_Task instructions_.
Please output exactly the part of the records below that opens with the line containing "At what coordinates should I click to accomplish: Sort" and closes with the line containing "Open the Tools", both lines included, and nothing else.
++++ Data for this exercise
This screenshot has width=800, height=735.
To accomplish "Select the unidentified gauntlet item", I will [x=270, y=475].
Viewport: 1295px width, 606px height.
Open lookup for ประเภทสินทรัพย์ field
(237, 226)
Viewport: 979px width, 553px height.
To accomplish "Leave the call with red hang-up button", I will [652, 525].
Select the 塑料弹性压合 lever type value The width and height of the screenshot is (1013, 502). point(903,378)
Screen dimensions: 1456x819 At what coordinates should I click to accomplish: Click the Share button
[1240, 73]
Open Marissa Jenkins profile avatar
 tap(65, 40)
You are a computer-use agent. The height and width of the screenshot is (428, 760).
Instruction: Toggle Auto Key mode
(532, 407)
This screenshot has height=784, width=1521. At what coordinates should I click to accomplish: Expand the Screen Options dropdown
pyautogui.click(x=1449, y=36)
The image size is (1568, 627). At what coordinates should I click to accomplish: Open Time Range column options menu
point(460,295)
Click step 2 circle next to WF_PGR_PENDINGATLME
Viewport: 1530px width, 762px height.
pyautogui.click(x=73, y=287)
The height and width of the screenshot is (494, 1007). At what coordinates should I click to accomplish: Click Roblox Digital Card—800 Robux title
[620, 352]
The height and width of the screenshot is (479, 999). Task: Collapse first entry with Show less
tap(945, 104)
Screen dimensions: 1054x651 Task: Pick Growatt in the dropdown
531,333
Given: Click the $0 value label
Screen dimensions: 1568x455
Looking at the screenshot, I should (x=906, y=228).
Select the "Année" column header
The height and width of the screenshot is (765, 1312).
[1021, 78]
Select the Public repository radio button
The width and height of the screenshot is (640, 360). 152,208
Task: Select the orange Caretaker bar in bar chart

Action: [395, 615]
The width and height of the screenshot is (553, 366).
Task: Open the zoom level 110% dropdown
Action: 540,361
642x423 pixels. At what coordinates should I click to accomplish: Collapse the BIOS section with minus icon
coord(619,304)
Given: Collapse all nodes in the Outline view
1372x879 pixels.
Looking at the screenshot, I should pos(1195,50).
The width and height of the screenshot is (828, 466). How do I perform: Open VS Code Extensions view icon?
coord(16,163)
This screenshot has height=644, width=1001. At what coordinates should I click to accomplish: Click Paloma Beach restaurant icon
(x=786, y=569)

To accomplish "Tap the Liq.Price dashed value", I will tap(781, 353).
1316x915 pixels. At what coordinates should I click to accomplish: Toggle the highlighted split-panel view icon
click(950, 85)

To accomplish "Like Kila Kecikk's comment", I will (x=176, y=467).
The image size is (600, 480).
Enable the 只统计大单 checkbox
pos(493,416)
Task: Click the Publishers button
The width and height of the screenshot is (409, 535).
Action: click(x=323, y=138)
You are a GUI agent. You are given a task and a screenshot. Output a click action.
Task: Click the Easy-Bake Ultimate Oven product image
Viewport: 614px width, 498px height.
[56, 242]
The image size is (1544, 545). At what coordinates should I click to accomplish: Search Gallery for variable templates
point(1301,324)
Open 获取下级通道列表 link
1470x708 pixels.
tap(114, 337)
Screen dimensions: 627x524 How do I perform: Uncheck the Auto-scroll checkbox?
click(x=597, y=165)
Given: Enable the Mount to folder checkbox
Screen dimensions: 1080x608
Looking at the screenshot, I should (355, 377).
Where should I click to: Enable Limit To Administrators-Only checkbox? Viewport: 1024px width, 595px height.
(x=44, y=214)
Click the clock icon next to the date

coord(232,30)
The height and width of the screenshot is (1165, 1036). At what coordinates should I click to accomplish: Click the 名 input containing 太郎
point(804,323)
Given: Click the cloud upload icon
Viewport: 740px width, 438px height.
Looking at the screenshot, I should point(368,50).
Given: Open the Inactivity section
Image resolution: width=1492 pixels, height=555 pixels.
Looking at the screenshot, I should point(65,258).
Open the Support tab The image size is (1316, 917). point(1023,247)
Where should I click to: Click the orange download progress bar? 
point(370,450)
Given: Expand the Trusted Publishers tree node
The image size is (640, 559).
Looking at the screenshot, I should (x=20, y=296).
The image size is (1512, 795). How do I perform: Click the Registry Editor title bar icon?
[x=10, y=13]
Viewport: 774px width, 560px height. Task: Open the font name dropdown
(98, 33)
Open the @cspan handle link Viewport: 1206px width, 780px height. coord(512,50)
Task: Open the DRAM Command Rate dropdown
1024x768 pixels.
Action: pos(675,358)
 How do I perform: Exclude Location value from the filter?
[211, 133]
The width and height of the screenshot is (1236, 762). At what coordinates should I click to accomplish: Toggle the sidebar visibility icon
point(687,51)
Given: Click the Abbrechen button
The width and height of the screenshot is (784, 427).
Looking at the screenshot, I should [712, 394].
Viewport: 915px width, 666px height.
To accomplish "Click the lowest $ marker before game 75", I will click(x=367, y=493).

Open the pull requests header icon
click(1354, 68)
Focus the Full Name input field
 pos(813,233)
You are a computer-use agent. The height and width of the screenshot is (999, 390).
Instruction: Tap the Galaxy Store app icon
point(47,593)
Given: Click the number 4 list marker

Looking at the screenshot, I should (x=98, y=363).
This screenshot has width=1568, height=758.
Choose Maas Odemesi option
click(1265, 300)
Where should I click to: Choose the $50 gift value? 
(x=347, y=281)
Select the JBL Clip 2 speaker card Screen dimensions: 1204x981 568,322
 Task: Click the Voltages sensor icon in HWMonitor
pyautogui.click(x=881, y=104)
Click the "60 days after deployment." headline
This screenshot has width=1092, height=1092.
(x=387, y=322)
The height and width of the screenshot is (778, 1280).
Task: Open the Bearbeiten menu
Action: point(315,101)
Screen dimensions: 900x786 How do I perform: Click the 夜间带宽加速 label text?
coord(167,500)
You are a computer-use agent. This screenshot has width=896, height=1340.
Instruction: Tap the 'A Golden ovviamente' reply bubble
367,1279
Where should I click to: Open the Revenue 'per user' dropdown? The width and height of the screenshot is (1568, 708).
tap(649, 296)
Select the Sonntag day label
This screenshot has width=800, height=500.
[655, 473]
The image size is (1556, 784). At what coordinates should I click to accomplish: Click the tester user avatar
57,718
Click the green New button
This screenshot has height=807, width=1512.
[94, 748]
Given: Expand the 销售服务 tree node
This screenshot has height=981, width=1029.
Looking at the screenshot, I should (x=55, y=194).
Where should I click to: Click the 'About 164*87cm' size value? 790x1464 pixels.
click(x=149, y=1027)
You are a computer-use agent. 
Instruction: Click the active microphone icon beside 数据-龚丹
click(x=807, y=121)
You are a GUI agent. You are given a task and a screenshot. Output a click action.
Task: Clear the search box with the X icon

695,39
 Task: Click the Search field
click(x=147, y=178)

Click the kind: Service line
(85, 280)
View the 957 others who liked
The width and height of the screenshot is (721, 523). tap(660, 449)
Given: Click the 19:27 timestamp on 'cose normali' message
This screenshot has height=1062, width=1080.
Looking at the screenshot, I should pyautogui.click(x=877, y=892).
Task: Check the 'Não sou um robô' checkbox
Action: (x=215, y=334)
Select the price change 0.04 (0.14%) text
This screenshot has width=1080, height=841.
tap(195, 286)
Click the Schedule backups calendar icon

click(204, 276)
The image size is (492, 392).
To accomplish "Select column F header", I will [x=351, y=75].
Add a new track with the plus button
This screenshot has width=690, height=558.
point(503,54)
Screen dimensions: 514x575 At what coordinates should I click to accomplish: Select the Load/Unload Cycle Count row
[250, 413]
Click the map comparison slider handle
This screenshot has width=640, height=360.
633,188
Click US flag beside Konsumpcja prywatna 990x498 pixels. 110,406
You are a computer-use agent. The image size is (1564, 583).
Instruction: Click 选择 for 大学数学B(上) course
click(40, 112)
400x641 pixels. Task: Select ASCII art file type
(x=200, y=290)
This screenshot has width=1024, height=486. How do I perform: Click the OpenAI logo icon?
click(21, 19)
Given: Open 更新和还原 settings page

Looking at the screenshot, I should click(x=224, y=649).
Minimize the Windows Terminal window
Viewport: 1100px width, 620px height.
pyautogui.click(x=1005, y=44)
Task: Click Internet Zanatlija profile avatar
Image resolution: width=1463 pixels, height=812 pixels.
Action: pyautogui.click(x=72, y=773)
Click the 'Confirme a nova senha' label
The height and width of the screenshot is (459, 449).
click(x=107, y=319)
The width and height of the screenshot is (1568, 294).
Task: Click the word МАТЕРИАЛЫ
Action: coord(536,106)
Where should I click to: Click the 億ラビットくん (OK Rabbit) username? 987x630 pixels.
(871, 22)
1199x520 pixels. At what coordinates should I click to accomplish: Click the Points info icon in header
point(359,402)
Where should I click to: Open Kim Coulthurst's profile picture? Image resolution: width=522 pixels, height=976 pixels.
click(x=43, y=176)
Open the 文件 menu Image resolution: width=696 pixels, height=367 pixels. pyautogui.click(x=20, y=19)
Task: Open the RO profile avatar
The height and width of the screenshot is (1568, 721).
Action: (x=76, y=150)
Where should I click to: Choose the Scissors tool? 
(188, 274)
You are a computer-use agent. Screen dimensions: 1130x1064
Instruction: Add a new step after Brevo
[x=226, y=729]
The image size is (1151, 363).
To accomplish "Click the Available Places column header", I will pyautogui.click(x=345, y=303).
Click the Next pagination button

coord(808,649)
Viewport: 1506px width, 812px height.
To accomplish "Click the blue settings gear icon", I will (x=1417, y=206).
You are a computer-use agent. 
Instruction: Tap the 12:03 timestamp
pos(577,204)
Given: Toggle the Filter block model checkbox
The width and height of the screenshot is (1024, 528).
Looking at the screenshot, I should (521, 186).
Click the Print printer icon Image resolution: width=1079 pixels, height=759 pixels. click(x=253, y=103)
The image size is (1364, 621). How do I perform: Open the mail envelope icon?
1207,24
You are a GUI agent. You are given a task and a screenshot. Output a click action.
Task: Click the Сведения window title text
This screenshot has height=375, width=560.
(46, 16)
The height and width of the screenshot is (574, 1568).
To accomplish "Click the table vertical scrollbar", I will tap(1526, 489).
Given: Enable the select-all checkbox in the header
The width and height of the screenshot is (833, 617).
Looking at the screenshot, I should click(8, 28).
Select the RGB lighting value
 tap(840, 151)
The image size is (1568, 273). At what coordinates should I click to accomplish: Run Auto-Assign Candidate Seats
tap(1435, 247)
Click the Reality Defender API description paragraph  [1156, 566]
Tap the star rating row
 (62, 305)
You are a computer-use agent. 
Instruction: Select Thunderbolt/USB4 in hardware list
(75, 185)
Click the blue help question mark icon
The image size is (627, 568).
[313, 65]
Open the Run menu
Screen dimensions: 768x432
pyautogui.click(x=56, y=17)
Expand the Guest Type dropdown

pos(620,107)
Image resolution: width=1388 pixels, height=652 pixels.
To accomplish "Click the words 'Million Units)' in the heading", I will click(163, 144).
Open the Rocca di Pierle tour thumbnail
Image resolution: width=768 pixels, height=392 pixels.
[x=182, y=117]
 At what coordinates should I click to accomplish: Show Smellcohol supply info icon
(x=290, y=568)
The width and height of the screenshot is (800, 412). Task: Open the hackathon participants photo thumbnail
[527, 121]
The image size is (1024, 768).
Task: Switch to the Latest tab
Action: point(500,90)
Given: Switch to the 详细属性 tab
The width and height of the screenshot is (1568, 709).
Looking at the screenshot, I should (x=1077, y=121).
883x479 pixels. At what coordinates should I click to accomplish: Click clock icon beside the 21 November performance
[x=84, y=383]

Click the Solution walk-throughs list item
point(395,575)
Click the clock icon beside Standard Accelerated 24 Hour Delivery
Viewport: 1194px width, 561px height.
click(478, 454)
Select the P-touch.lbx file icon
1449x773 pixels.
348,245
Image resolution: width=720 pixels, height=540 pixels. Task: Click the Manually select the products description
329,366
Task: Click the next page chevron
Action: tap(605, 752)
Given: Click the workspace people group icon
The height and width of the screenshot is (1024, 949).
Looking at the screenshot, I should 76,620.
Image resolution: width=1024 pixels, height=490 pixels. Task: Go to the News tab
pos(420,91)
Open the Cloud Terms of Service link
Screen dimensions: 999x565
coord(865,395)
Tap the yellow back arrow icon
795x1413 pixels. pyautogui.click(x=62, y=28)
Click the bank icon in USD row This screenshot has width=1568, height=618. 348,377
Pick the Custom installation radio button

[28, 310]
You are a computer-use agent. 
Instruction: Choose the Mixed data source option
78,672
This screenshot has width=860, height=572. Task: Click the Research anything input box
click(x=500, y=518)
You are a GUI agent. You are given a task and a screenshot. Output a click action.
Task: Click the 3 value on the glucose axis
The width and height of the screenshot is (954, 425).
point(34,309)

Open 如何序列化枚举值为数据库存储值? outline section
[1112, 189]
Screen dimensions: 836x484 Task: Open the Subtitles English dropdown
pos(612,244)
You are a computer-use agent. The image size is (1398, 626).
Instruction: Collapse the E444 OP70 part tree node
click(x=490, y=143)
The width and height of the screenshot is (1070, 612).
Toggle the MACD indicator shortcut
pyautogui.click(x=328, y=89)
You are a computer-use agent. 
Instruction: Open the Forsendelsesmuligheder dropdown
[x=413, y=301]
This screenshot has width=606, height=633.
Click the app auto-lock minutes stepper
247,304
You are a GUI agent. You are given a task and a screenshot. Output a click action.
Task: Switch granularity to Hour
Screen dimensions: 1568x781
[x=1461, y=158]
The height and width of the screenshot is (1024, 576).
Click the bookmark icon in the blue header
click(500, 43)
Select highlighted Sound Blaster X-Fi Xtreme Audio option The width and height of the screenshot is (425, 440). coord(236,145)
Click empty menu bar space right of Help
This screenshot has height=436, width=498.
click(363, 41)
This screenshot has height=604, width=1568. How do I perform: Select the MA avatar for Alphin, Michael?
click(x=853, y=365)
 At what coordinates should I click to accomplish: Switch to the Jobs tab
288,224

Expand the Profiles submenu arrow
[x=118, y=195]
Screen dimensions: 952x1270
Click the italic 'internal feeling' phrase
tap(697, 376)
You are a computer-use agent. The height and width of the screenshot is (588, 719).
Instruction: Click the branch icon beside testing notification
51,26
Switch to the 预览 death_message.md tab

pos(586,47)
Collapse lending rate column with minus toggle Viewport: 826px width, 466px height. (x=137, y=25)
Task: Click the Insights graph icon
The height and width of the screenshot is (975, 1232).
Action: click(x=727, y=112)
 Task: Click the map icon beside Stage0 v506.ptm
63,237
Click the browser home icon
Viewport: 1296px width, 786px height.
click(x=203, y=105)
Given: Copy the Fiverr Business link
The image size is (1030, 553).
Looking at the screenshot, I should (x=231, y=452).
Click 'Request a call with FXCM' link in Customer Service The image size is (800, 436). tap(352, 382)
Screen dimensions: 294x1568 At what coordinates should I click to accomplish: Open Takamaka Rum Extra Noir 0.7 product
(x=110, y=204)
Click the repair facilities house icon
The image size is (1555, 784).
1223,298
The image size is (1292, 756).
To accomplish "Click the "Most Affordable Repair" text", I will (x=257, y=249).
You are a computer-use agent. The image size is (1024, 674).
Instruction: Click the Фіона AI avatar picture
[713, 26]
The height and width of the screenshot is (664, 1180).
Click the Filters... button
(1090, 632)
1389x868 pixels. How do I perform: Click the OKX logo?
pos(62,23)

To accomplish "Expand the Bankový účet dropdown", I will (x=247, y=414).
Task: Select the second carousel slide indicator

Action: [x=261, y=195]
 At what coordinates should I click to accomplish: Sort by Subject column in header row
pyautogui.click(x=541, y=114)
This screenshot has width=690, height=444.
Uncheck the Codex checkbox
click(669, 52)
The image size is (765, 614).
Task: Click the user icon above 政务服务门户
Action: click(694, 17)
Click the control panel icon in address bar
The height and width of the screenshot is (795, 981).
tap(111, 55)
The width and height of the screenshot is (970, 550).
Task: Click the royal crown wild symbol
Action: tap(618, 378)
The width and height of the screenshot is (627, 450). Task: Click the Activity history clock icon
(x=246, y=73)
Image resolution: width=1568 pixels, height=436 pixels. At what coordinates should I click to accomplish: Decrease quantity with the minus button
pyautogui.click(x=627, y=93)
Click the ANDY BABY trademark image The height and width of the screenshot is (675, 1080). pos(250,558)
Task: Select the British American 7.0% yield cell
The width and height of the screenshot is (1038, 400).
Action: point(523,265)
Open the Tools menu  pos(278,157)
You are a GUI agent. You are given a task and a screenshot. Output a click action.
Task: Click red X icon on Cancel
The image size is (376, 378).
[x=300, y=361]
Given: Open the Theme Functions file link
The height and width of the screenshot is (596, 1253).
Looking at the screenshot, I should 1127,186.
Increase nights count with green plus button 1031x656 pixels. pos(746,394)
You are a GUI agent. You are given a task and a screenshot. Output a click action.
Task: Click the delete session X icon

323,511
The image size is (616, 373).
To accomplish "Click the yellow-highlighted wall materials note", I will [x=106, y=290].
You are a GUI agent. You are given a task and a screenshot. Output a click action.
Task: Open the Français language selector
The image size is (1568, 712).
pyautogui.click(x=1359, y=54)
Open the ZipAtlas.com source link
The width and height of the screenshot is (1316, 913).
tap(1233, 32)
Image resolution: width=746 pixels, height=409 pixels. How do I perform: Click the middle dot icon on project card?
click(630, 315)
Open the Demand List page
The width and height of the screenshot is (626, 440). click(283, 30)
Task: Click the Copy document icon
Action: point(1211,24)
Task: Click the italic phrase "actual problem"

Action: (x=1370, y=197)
++++++++
_Answer to this exercise_.
 At what coordinates should I click to accomplish: Sort by Subject column in header row
pyautogui.click(x=541, y=114)
This screenshot has width=690, height=444.
Uncheck the Codex checkbox
click(669, 52)
The image size is (765, 614).
Task: Click the user icon above 政务服务门户
Action: click(694, 17)
Click the control panel icon in address bar
The height and width of the screenshot is (795, 981).
tap(111, 55)
The width and height of the screenshot is (970, 550).
Task: Click the royal crown wild symbol
Action: tap(618, 378)
The width and height of the screenshot is (627, 450). Task: Click the Activity history clock icon
(x=246, y=73)
Image resolution: width=1568 pixels, height=436 pixels. At what coordinates should I click to accomplish: Decrease quantity with the minus button
pyautogui.click(x=627, y=93)
Click the ANDY BABY trademark image The height and width of the screenshot is (675, 1080). pos(250,558)
Task: Select the British American 7.0% yield cell
The width and height of the screenshot is (1038, 400).
Action: point(523,265)
Open the Tools menu  pos(278,157)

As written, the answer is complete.